▶ **YOUR ASSIGNMENT**
Lines before the one holding "Given: Close the 新建任务 dialog" are not wanted. Please copy that line and everything after it to the end of the records, exactly, skipping pictures.

▶ **SOURCE INFORMATION**
>>>>

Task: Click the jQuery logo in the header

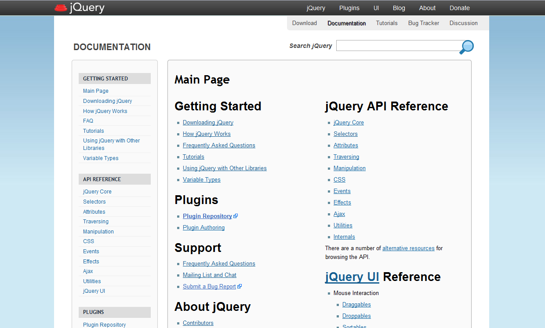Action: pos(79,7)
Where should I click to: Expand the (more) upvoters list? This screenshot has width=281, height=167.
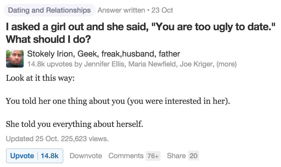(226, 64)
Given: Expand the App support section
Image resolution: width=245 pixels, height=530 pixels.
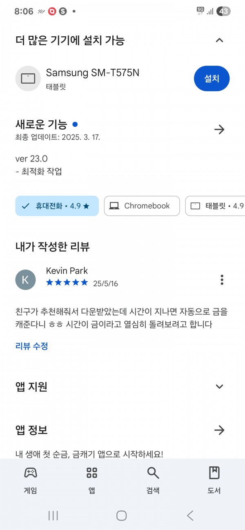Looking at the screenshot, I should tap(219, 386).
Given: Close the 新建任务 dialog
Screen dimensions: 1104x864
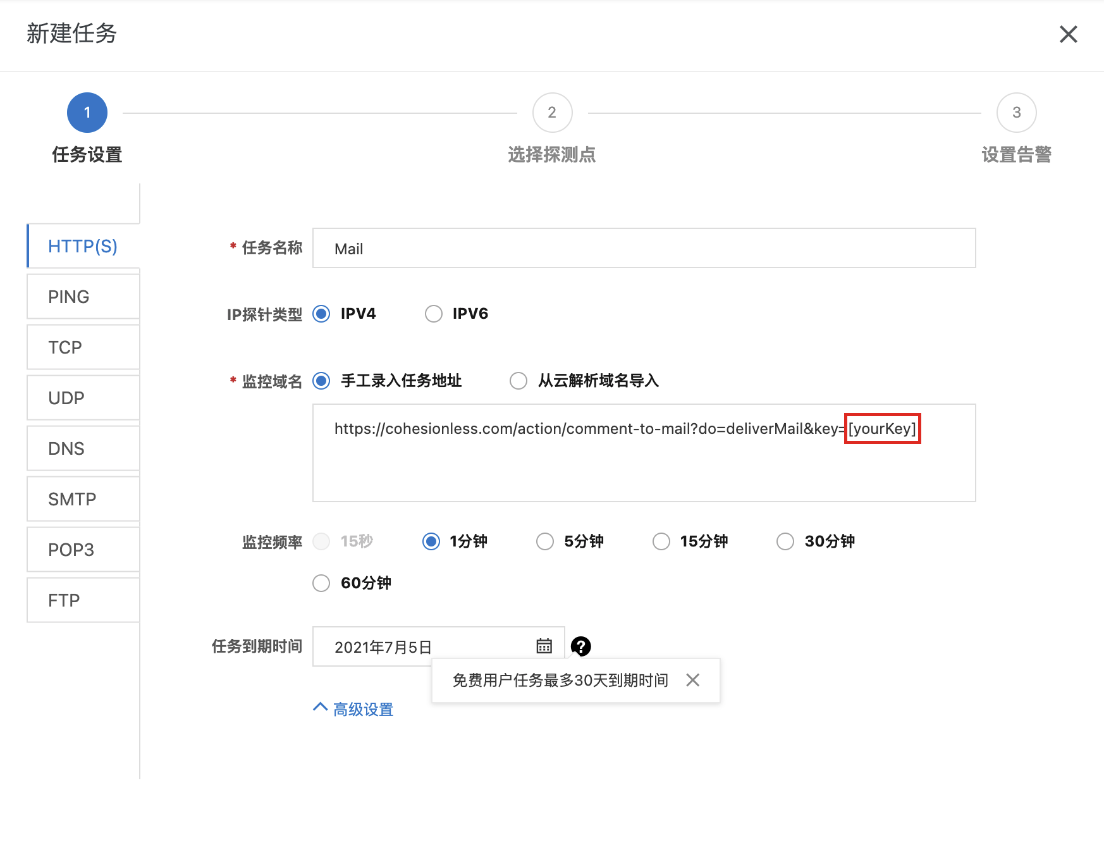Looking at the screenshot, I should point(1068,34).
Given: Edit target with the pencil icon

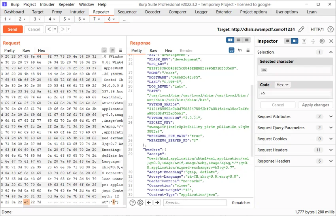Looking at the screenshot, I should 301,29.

<<<<

▶ **TASK RESULT**
Given: Close the 新建任务 dialog
Screen dimensions: 1104x864
Looking at the screenshot, I should point(1068,34).
Given: Edit target with the pencil icon

Looking at the screenshot, I should 301,29.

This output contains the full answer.